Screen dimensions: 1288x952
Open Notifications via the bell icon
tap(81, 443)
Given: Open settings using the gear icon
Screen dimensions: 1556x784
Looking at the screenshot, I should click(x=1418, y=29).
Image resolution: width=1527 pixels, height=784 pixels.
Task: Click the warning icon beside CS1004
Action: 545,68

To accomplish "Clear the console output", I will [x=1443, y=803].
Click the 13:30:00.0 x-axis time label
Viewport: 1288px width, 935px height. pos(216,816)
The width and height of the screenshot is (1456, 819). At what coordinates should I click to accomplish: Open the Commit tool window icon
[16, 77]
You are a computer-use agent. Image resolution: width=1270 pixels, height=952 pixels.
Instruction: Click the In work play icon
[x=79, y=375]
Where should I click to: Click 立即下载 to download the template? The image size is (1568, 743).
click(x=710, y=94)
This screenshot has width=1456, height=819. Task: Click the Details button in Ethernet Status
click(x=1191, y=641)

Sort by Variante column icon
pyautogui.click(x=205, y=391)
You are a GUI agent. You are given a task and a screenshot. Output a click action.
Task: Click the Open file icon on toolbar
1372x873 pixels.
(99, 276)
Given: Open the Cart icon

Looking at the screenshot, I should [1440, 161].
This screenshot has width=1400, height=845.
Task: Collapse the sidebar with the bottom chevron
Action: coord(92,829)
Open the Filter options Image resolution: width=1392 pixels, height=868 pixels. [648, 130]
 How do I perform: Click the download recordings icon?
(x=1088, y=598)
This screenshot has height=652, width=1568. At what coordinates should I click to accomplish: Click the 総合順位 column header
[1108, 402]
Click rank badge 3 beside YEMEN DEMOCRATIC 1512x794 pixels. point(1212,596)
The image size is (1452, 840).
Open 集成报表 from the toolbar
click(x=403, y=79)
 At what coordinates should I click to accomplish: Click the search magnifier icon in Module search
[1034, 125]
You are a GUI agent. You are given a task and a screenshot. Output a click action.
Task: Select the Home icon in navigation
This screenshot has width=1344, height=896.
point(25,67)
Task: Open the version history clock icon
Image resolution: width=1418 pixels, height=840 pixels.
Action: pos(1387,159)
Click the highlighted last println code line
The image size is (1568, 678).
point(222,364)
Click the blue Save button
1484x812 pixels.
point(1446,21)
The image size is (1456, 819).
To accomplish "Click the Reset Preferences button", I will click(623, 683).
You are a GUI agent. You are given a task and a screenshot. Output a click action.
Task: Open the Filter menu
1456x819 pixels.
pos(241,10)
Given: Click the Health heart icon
▬▬▬▬▬▬
— Aim of the task —
The data above should be returned in full, exactly as written.

— Expected answer —
Screen dimensions: 1288x952
Open Notifications via the bell icon
tap(81, 443)
Given: Open settings using the gear icon
Screen dimensions: 1556x784
Looking at the screenshot, I should click(x=1418, y=29).
Image resolution: width=1527 pixels, height=784 pixels.
Task: Click the warning icon beside CS1004
Action: 545,68

To accomplish "Clear the console output", I will [x=1443, y=803].
Click the 13:30:00.0 x-axis time label
Viewport: 1288px width, 935px height. pos(216,816)
The width and height of the screenshot is (1456, 819). At what coordinates should I click to accomplish: Open the Commit tool window icon
[16, 77]
You are a computer-use agent. Image resolution: width=1270 pixels, height=952 pixels.
Instruction: Click the In work play icon
[x=79, y=375]
Where should I click to: Click 立即下载 to download the template? The image size is (1568, 743).
click(x=710, y=94)
This screenshot has width=1456, height=819. Task: Click the Details button in Ethernet Status
click(x=1191, y=641)

Sort by Variante column icon
pyautogui.click(x=205, y=391)
You are a GUI agent. You are given a task and a screenshot. Output a click action.
Task: Click the Open file icon on toolbar
1372x873 pixels.
(99, 276)
Given: Open the Cart icon

Looking at the screenshot, I should [1440, 161].
This screenshot has width=1400, height=845.
Task: Collapse the sidebar with the bottom chevron
Action: coord(92,829)
Open the Filter options Image resolution: width=1392 pixels, height=868 pixels. [648, 130]
 How do I perform: Click the download recordings icon?
(x=1088, y=598)
This screenshot has height=652, width=1568. At what coordinates should I click to accomplish: Click the 総合順位 column header
[1108, 402]
Click rank badge 3 beside YEMEN DEMOCRATIC 1512x794 pixels. point(1212,596)
The image size is (1452, 840).
Open 集成报表 from the toolbar
click(x=403, y=79)
 At what coordinates should I click to accomplish: Click the search magnifier icon in Module search
[1034, 125]
You are a GUI agent. You are given a task and a screenshot. Output a click action.
Task: Select the Home icon in navigation
This screenshot has width=1344, height=896.
point(25,67)
Task: Open the version history clock icon
Image resolution: width=1418 pixels, height=840 pixels.
Action: pos(1387,159)
Click the highlighted last println code line
The image size is (1568, 678).
point(222,364)
Click the blue Save button
1484x812 pixels.
point(1446,21)
The image size is (1456, 819).
To accomplish "Click the Reset Preferences button", I will click(623, 683).
You are a GUI agent. You are given a task and a screenshot. Output a click action.
Task: Open the Filter menu
1456x819 pixels.
pos(241,10)
Given: Click the Health heart icon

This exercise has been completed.